Ontario’s environment minister says he ordered Hamilton to check its entire sewage infrastructure after the city revealed it had just discovered sewage leaking into the harbor for 26 years.
“This is absolutely unacceptable,” David Piccini said at Queen’s Park, answering questions from Donna Skelly, the Progressive Conservative MP for Flamborough—Glanbrook.
“I was angry for people hearing yet again how their city and lack of oversight has failed to protect their waters.”
The city has 2,100 kilometers of sewer lines.
Piccini also said the city will need to create a remediation plan to address damage to Hamilton Harbor, which is part of Lake Ontario.
CBC Hamilton has contacted the department for further comment, but city spokesman Norm Miller said the Department of the Environment has yet to issue a formal order.
Skelly said the city needs answers and action.
“Serious issues with water infrastructure and environmental safety standards should never take more than two decades to resolve,” she said.
The flow of sewage in the port stopped overnight
The city made the announcement Tuesday afternoon, saying a consultant drilled the hole in the combined sewer pipe in 1996, believing all sewers were storm sewers connected to a culvert that led into the harbor.
It turns out that 39 houses are connected to this pipe, which means that their sewage was flowing into the water.
The next day, Nick Winters, director of Hamilton Water, said an incorrect illustration had been given to contractors which led to a combined sewer pipe being punctured in 1996.
It’s still unclear exactly how much sewage poured into the lake and how much damage it caused, but Tys Theijsmeijer, natural lands manager at the Royal Botanic Gardens, said there wasn’t much wildlife near the harbor because of all the industry in the area. .
City spokesman Norm Miller said in a news release Thursday that the flow of sewage into the port stopped overnight after workers completed repairs and realignment.
Work to stop the flow this week cost $29,830 according to Miller.
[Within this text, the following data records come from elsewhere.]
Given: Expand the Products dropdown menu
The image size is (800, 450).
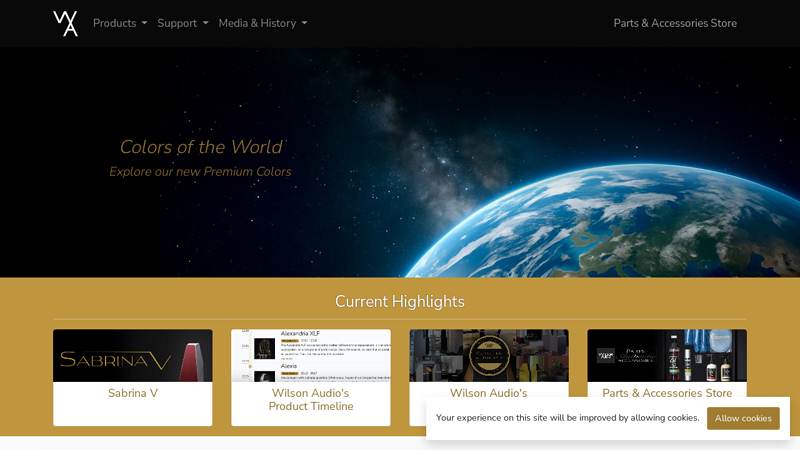Looking at the screenshot, I should click(119, 23).
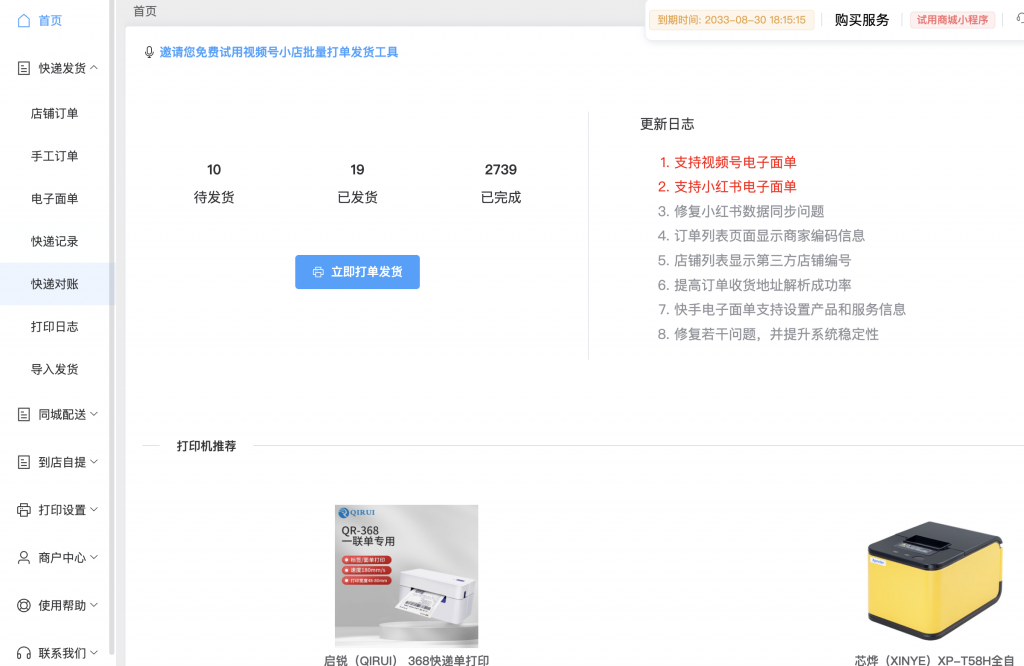
Task: Click the 试用商城小程序 tag
Action: pos(952,20)
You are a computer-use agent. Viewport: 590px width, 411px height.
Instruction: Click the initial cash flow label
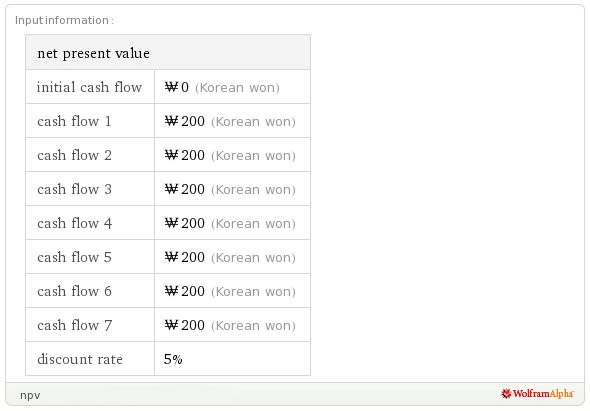[x=89, y=87]
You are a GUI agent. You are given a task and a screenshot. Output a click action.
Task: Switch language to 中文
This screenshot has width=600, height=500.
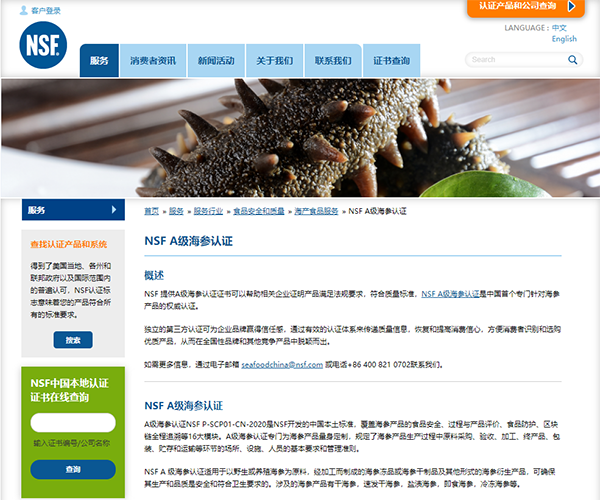[559, 28]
Another $3,000 will be spent to repair the road.
It is still unclear exactly how much sewage flowed into the lake and how much damage it caused.
City hosts General Matters Committee budget meeting that includes water, wastewater and stormwater rate budget presentation, with city staff calling for combined rate increase of 6.49 % in 2023.
RBG expects at least one more sewage leak
Tys Theijsmeijer, natural lands manager at the Royal Botanical Gardens, said he was disappointed to hear of the leak, but happy that a process was in place and everyone seemed to be taking immediate action.
Theijsmeijer said the leak boiled down to the difference between a new type of sewage system and an old type of sewage system.
The new type of system separates wastewater and runoff water.
Most of Hamilton consists of the older type, a combined sewer system.
“If someone assumed it was the new type of sewage system in this place, maybe that means that several more places like this will be discovered in a review,” Theijsmeijer said.